ACTIVITY: At the line that includes "Where should I click to: Click the plus", begin writing out the entries below exactly, and continue through the last line without adding anything.

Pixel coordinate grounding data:
= = = =

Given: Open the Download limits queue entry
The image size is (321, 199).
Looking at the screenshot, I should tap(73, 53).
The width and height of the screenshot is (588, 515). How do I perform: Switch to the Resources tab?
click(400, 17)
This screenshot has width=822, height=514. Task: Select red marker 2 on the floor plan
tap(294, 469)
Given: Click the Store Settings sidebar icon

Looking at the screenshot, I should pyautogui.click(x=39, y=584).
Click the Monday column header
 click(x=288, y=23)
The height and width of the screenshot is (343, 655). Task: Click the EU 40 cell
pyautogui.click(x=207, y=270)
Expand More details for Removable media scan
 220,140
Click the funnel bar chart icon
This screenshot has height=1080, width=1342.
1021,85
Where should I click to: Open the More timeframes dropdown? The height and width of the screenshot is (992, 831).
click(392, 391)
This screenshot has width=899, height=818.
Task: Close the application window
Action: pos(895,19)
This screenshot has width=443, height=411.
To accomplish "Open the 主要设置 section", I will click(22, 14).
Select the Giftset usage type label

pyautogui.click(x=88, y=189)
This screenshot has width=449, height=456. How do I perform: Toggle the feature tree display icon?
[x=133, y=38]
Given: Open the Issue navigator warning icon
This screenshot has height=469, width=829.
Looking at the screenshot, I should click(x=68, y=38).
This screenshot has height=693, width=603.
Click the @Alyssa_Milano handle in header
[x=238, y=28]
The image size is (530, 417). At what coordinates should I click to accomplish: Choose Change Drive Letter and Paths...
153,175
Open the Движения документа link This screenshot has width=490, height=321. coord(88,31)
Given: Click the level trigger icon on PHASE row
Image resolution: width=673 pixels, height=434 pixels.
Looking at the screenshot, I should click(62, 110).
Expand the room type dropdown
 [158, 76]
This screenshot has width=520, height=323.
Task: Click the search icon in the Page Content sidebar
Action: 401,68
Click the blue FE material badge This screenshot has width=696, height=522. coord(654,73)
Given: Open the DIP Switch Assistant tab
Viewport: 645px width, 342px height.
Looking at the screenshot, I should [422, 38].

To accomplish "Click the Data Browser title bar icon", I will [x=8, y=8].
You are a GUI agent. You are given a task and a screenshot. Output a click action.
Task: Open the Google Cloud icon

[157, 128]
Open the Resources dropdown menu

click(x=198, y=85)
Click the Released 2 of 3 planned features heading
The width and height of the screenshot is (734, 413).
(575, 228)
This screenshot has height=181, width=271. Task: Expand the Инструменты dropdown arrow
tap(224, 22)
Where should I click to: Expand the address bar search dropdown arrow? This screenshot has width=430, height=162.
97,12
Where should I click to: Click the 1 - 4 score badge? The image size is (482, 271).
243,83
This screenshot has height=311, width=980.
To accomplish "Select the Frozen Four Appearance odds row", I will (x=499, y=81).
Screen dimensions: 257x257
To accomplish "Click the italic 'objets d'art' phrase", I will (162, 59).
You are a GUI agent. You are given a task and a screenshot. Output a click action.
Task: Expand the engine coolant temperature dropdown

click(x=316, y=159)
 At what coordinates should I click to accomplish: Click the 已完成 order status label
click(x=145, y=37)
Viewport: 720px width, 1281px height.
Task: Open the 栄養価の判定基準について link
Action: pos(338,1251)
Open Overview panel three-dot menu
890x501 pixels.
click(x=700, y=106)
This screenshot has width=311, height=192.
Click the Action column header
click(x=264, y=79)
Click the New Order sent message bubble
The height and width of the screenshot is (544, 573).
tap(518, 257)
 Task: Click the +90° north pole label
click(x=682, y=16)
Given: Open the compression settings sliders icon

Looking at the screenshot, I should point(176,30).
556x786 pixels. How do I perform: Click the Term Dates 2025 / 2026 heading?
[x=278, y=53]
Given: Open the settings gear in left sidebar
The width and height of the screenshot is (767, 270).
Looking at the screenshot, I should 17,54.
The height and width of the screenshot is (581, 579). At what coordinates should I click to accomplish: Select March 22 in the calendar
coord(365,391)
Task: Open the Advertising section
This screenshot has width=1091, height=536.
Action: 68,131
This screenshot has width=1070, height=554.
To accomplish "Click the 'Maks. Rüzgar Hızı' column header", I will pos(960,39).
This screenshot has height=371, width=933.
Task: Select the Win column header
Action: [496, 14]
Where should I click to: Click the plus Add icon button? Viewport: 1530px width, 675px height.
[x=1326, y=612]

= = = =

RESULT OF THE TASK:
Where should I click to: Click the plus Add icon button? Viewport: 1530px width, 675px height.
[x=1326, y=612]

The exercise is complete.